▶ Task input:
☆ ☆ ☆

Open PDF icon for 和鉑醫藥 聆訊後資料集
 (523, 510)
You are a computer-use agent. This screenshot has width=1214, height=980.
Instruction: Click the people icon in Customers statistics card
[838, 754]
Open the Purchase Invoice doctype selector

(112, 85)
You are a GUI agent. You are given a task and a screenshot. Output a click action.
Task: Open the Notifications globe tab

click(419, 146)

☆ ☆ ☆

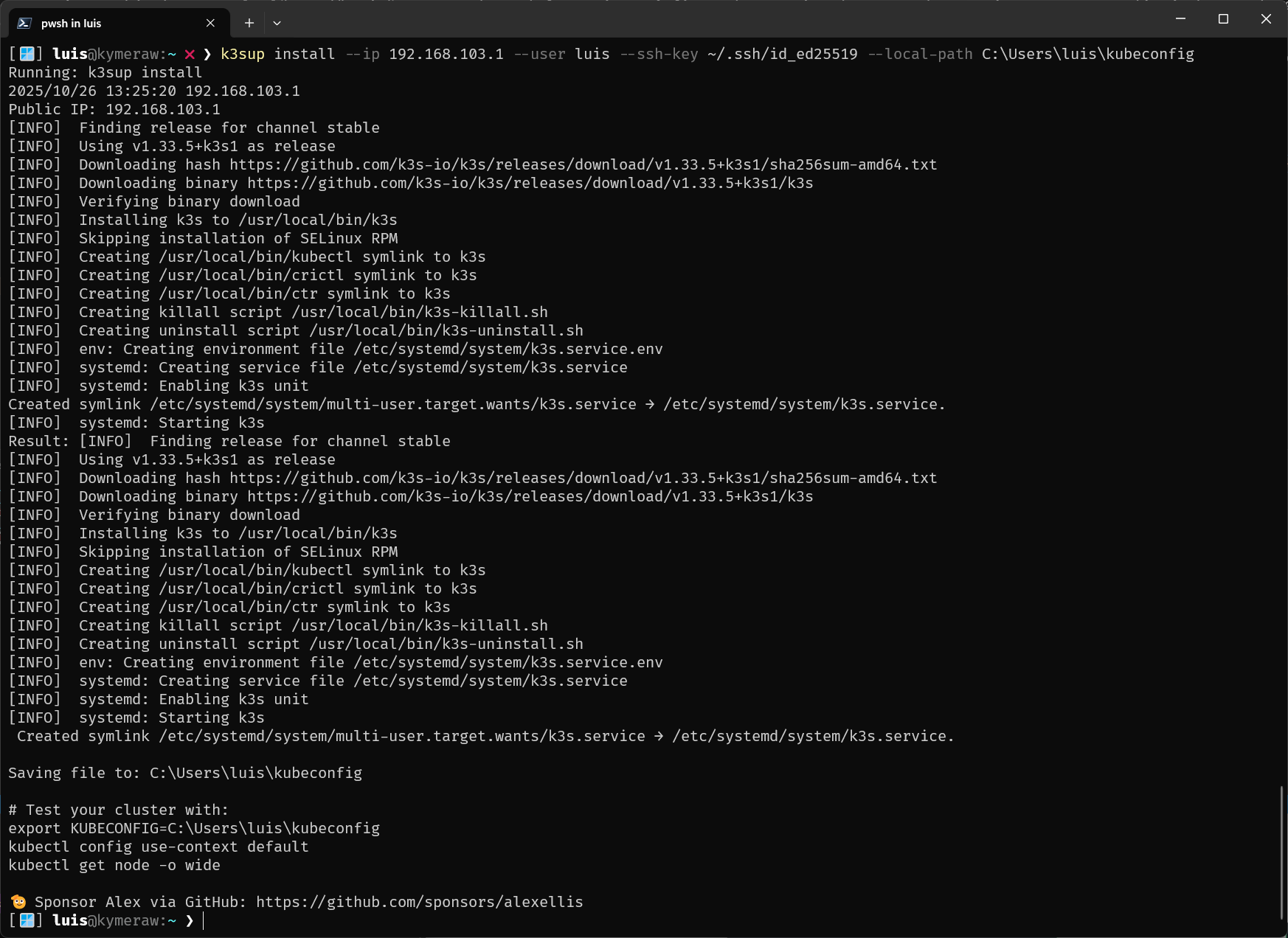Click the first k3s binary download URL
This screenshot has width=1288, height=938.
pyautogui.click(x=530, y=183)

☆ ☆ ☆

▶ Problem statement: Using the listing above, pick out each line that contains the word "agent", then copy it.

▶ Your solution:
You are a computer-use agent. This screenshot has width=1214, height=980.
You are a GUI agent. You are given a task and a screenshot. Output a click action.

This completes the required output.